Sungguh malang nasib sang suami, dengan kondisi ekonomi yang pas-pasan, seluruh
anaknya justru ikut ayahnya. Sang istri meninggalkannya membawa tangan hampa
demi menikahi laki-laki pujaannya. Allahulmusta’an
Penderitaannya
sang suami semakin bertambah ketika keinginan sang istri benar-benar
diwujudkan. Sekarang ia telah resmi menikah dengan sang ikhwan, seorang ustadz
muda yang belum berpengalaman dalam hal dakwah. Seluruh ikhwan dan akhwat di
lingkungan itu, bahkan ustadz senior yang merupakan guru ngajinya hanya bisa
mengelus dada mendengar kabar menyayat hati tersebut. Kita tidak bisa berbuat
apa-apa. Nasehat demi nasehat sudah banyak disampaikan, namun cinta terlarang
membutakan mereka berdua.
Problem
dakwah semacam ini bukanlah masalah yang sepele, masalahnya sungguh rumit.
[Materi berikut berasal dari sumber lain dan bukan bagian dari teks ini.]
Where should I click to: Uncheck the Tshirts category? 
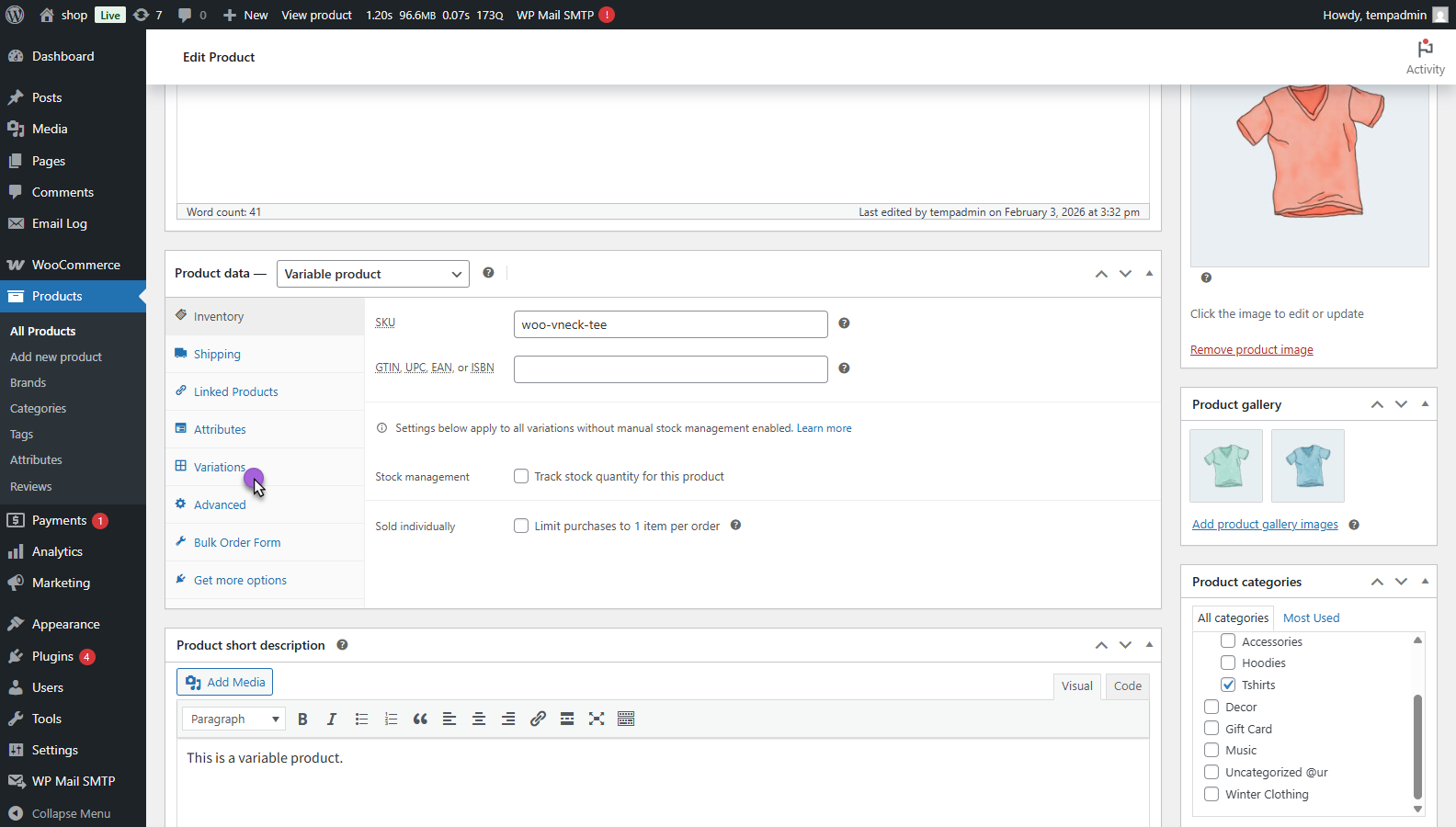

Apa
yang harus kita lakukan, apakah memisahkan antara dua mempelai pengantin baru,
kemudian memaksanya kembali pada suami pertama? Ini mustahil. Sehingga ustadz senior
menitipkan pertanyaan kepada salah seorang teman di Madinah untuk disampaikan
kepada para ulama di Madinah, demi mencari solusi yang tepat.
Beberapa
waktu yang lalu, kebetulan teman saya itu diberikan kesempatan bisa berhaji
bersama Asy-Syaikh Abdul Muhsin Al-Abbad hafizhahullah, ia juga sempat bertemu
dengan Asy-Syaikh Abdurrazaq Al-Badr hafizhahullah. Sedikit selingan, saya ingin berbagi cerita tentang sifat tawadhu’ Asy-Syaikh Abdurrazaq
hafizhahullah. Seringkali saat Asy-Syaikh Abdurrazaq dihadapkan pada pertanyaan
yang berat, beliau tidak segan untuk berkata:
هذا يسأل إلى الوالد
“Pertanyaan
ini semestinya ditanyakan kepada ayahanda”.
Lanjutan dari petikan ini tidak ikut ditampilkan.